The UK has the necessary preconditions for the emergence of a black prime minister according to a joint study by Harvard University and The University of Manchester.
The project, to be published in book later this year co-authored by writer Tom Clark, is led by Harvard’s Professor Robert Putnam, the author of the best-selling Bowling Alone which charted the collapse of community life in America.
Professor Putnam is also Visiting Professor at The University of Manchester.
It casts new light on controversial comments by head of equalities watchdog Trevor Phillips last November, who doubted that the political machinery of the UK would allow a British Obama to breakthrough.
The “deepening tide of tolerance” emerges in survey data covering over 50 years–it tracks attitudes on both sides of the Atlantic towards mixed race marriage, working for a black boss and black and ethnic minority participation in politics.
The findings show that racial prejudice in Britain and America has been declining during that period–chiefly thanks to the greater tolerance of younger generations.
They are released in the run up to the second G-20 leaders’ summit on financial markets and the world economy–hosted by British Prime Minister Gordon Brown and attended by President Obama himself.
“Despite the continuing racial divides in America, we have seen how a slow and deepening tide of tolerance has made possible the election of a black President,” said Professor Putnam.
“At the same time, we have seen how a generation of black politicians in America–that goes well beyond Barack Obama–has emerged, and is starting to seize the opportunities this change presents.
“It is fair to say that the minimal representation of non-whites in the House of Commons is surely a significant bar to the arrival of a British Obama.
“But is it fundamental? The most obvious question for Britons is whether the Obama phenomenon could happen in the UK.”
Despite some caveats–especially the small though growing black British political class–the answer, according to the researchers is a resounding “yes”.
“The good news is that in terms of the underlying attitudes of the majority, Britain is in the same place as the United States,” said Professor Ed Fieldhouse Executive Director of The University of Manchester’s Institute for Social Change at the School of Social Sciences and a co-author.
“Whether it is willingness to work for a black boss or to welcome a non-white person into the family, majority British opinion–just like majority American opinion–is gradually getting more tolerant.
“Change is taking a similar form on both sides of the Atlantic: exactly as in the US, the generation of Britons uncomfortable with non-whites in positions of power or intimacy is gradually dying off, and being replaced by its more tolerant offspring,” added Professor Putnam, who was named by the Guardian in 2005 as one of the world’s top 100 intellectuals.
“It is fair to add, however, that the smaller minority population in the UK, as well as the much shallower pool of black politicians and the more centralized political recruitment paths, still tends to work against black representation in Britain.”
According to the researchers, President Obama was elected in the wake of a sustained rise in the number of black elected officials that can be traced back over several decades.
And in more recent years, there has been an especially sharp rise in number of African American politicians serving non black areas. So increasing numbers of white Americans are now used to being represented by black people.

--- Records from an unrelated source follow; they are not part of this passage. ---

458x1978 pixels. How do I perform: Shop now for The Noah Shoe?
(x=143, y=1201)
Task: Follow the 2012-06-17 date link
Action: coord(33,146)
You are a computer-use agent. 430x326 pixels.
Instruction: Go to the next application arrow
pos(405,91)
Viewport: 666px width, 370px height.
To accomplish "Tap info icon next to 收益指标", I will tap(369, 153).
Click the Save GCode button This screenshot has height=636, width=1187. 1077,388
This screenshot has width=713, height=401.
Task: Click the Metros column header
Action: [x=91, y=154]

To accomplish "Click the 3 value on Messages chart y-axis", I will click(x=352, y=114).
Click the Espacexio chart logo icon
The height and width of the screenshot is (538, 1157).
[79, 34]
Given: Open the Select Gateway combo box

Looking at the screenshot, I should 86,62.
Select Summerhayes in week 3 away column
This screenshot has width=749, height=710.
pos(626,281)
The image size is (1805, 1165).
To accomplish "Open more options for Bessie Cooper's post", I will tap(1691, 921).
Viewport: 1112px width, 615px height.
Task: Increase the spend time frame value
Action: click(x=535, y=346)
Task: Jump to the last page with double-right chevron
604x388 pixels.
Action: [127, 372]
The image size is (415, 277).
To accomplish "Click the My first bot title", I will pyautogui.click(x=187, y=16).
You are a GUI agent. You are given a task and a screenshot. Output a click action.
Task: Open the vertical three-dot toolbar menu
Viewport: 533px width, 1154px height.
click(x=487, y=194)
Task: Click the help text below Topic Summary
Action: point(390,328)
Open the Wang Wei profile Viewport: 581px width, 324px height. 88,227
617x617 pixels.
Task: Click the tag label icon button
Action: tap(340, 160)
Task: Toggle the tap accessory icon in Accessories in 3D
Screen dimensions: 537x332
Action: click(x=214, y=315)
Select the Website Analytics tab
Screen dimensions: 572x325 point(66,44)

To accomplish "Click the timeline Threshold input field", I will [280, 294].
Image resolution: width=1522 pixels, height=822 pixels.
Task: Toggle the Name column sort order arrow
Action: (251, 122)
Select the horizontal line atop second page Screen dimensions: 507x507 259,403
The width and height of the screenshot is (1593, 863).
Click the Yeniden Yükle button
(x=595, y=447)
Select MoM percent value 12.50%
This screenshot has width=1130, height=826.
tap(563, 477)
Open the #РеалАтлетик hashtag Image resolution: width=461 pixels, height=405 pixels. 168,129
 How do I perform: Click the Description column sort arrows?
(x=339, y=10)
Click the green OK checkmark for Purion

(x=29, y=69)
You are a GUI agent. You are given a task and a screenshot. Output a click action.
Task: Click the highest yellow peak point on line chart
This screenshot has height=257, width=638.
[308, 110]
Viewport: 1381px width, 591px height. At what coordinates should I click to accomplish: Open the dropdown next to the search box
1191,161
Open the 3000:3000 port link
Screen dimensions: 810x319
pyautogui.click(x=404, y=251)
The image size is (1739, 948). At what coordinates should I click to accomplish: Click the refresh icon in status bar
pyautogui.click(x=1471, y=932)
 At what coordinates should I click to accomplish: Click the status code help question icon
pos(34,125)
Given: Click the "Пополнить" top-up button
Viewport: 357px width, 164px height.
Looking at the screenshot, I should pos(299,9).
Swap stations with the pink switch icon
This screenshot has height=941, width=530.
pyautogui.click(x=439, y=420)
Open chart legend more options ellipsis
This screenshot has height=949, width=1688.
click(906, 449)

In the UK, by contrast, there are no records of numbers of non-white councillors until comparatively recently. But the signs are that their total number has roughly doubled from the very low level of the 80s before stagnating more recently.
The UK is thus still without a black political class on anything like the American scale. But its recent failure to grow have less to do with racial prejudice than the fading fortunes of Labour. Non-whites are six times better represented among that party’s councillors than among than the Conservatives, and the pattern in all recent local elections has been for Labour to lose seats.